Pseudo-conservatives complain about big spending liberals, but they actually take the grand prize for excessive expenditures. They like to cut taxes for the wealthy and to run up the public debt in times of peace until drastic steps have to be taken to control the deficit, like cutting public services where they are mostly needed while protecting their own kith and kin. Virtual vultures are not real vultures: they naturally love crises provided that they and their children can stay off the battlefields, feeding on the gore at a distance. Now that they have brought this great nation of theirs to the brink of ruin, we may expect history to repeat itself with a greater depression than the Great Depression, and a greater war than the Great War and World War II combined. America’s greatness, the frustrated hawks say, is due to war and not to the peaceful preparation for more war between wars, and only bloodletting can revitalize its moral fiber and stiffen its backbone. Wherefore their military-industrial-oil complex must be kept well greased with dollars. Since globalism has connected the livelihoods of everyone, everyone must soon commit themselves to the colossal struggle between Good (life) and Evil (death) now impending. The world war this time shall be of the greatest biblical proportion imaginable: fundamentalists claim that the ultimate apocalypse is nigh. Tel Aviv is expected to be one of the first nuclear holocaust offerings to the respective gods of war – of course Athens, Rome, London, and Miami, among other ports, shall be offered up as incense as well.

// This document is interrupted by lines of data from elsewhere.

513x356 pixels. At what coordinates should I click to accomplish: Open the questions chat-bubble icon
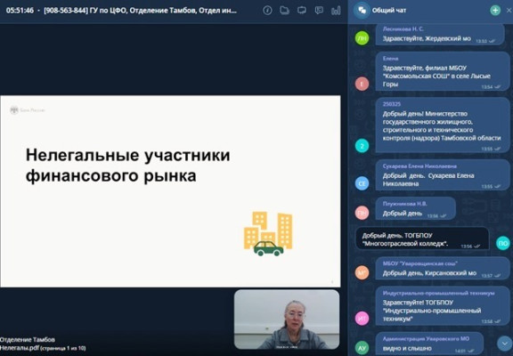coord(319,11)
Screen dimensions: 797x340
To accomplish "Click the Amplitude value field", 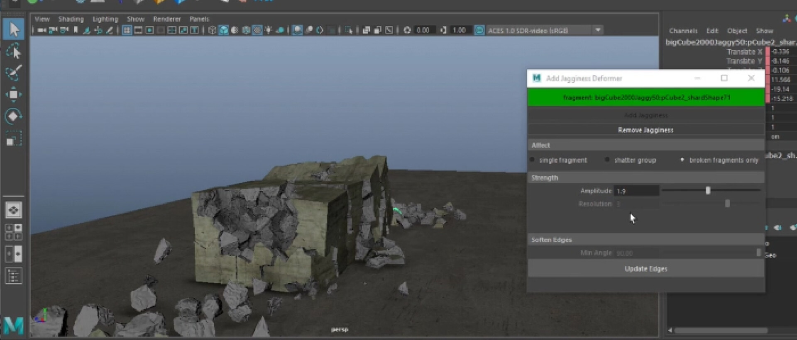I will [636, 191].
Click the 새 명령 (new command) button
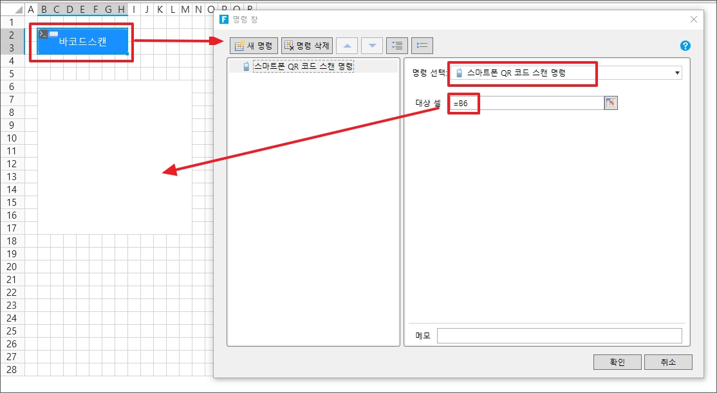The width and height of the screenshot is (717, 393). point(254,46)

If Bernanke’s nightmare comes true instead of his dream of pacific salvation, and if an external threat does not appear to give the masses a unifying cause to fight a common enemy instead of worry over a money supply that does not employ excess capacity and distribute the produce, the crucial issue may be resolved in an internal quarrel, a Great Terror that might destroy the nation from within, along with other nations of the First World that do likewise, thus yet another civilization might fall on top of Toynbee’s long list of fallen civilizations, and the survivors shall be found in the rubble renting their garments.
We voted for the dream instead of the nightmare, and to that end we think that the black-and-white messiah should be more mystical and less transparent. Mr. Obama idolizes Abraham Lincoln, who presided over civil war and was assassinated. Would he have history repeat itself? History is a mistake. Teams of rivals whose consensus make history shall avail him not. He must put his ear to the ground and assay the truth advancing from eternity. Only then shall he know what he must do to assuage the Revolution within the American Revolution. Only than shall he be much more than a bright young man who needs more experience.